Pro:When we look at the different subgroups of patients to see if there were any differences in patient or disease characteristics in terms of efficacy of the experimental arm, [we see that almost] every single group benefited from the experimental arm. However, there are some differences that I think are striking: Patients living in North America did better than patients within Europe and Asia; patients who had extranodal disease, more than 1 extranodal site, did better; and patients who were 65 years of age or older did not do well compared with the ABVD arm.
TARGETED ONCOLOGY:How did the toxicity profile of brentuximab vedotin affect the study?
Pro:One important aspect of this study is in the toxicity profile and the differences in the experimental arm versus the standard arm. Growth factor support was not mandated at the beginning of the study, so it was left to the discretion of the investigator. But we know that brentuximab vedotin causes myelosuppression. Myelosuppression was associated with the experimental arm, more so than in the standard arm. When you look at [events associated with] neutropenia, there was a significantly higher rate of events in the A(BV)VD arm when compared with ABVD even in patients who received growth factor support.

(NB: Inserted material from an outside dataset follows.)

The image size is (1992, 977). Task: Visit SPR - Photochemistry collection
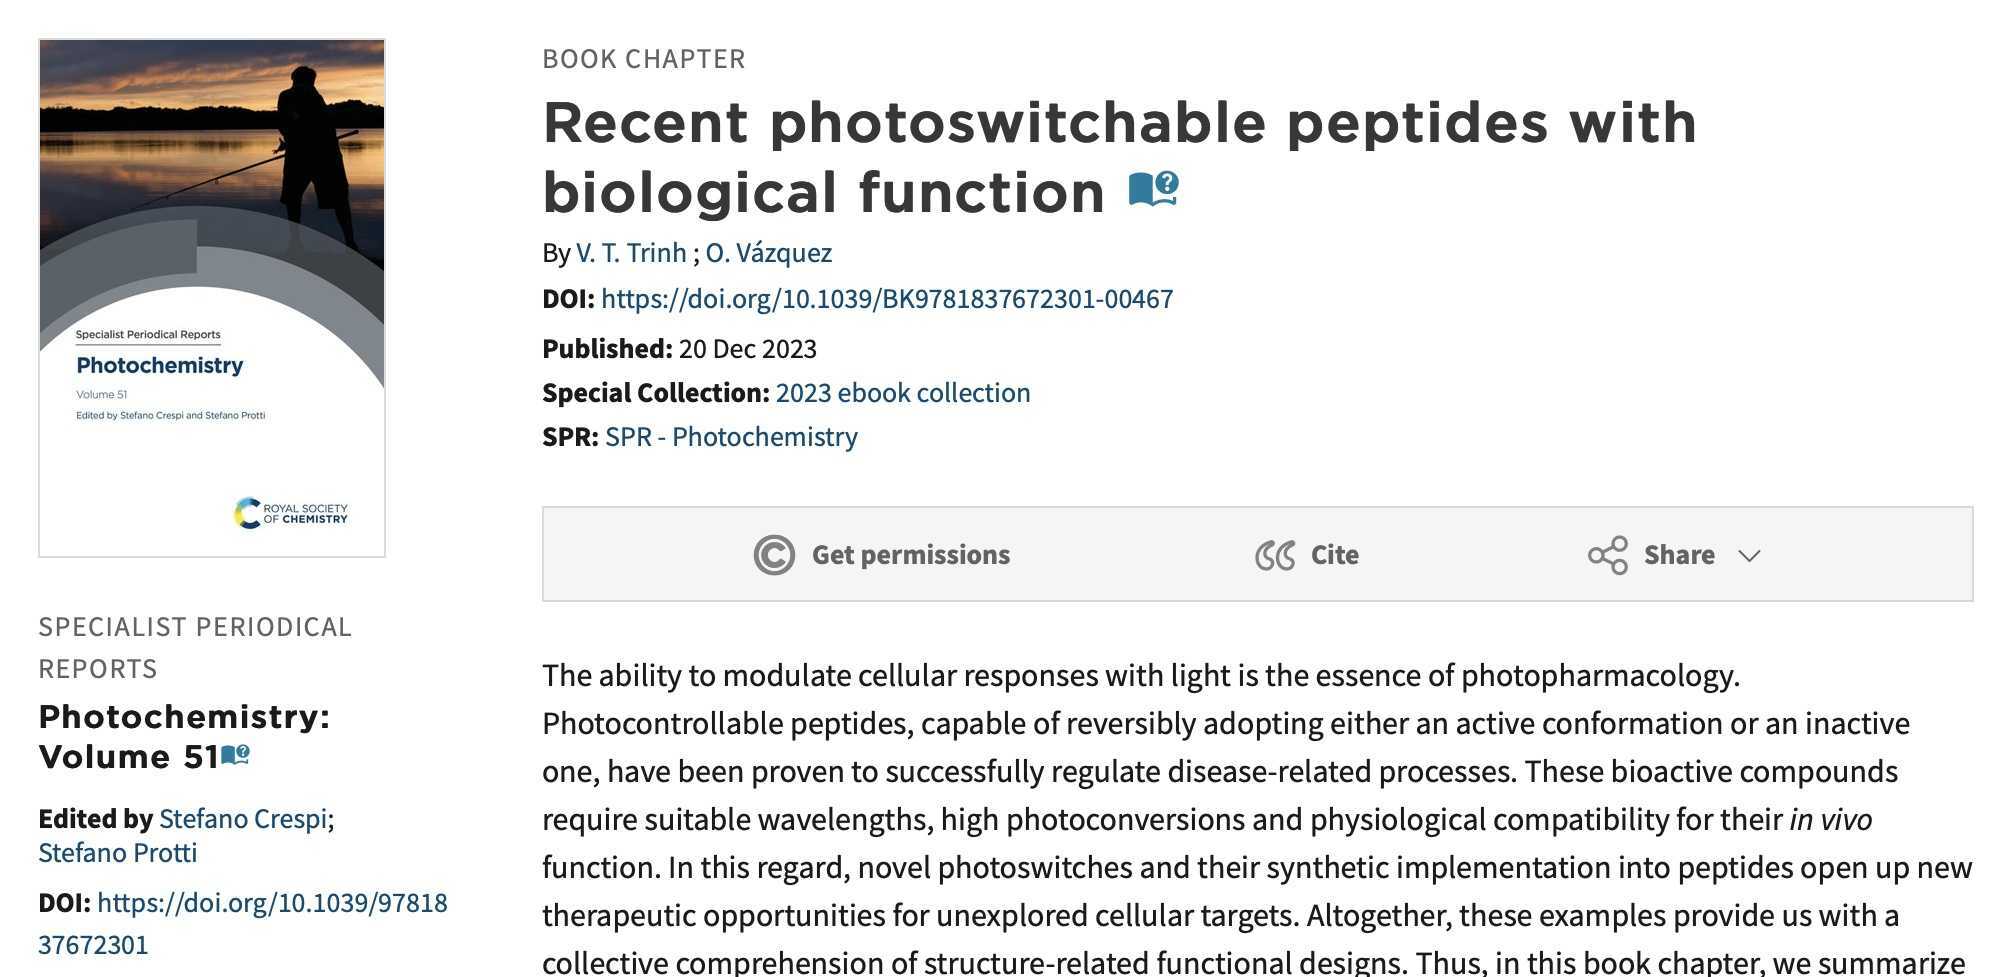coord(730,436)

It is something to remember if you have a patient who you are treating with A(BV)VD for advanced-stage Hodgkin lymphoma. You need to pay attention to the risk of infection even when you give growth factor, and everybody should receive growth factors.
A major problem [with the toxicity profile of brentuximab vedotin] is peripheral neuropathy. We sometimes forget about it, but patients who are treated with ABVD can have neuropathy. Consider the rate is much higher when you use brentuximab vedotin paired with AVD. However, at 30 months follow-upclose to 3 years—the neuropathy either resolved or improved in most of the patients. I think that’s important to know that the majority of this neuropathy is reversible, but it is something you need to pay attention to, because if you consent to give the drug and the patient has neuropathy, the neuropathy can get significantly worse, and then you can affect them long term. These are young patients, so you cannot afford to have long-term sequelae. I think it is important to pay attention to these 2 adverse effects, which are the rate of neutropenia and risk of infection, and the rate of peripheral neuropathy.
TARGETED ONCOLOGY:What’s your approach toward monitoring toxicity and management for patients receiving first-line A(BV)VD?
Pro:I tell my patients that peripheral neuropathy is the real deal. This does not happen right away…and patients try to play it down. I tell my patients to walk when I see them, because I need to see their gait. I’ve had patients with terrible neuropathy, and they will not mention it to me. I want to caution them about the risk of infection and the neutropenic precautions, just like you do with patients undergoing aggressive chemotherapy.
TARGETED ONCOLOGY:Has the study changed how you decide on treatment for patients?
Pro:I think for advanced-stage Hodgkin lymphoma, I have switched over [to the brentuximab vedotin regimen]. This trial was powered to tell me that there is an improvement in PFS. I think if we are going for a curative intent, we should consider giving it.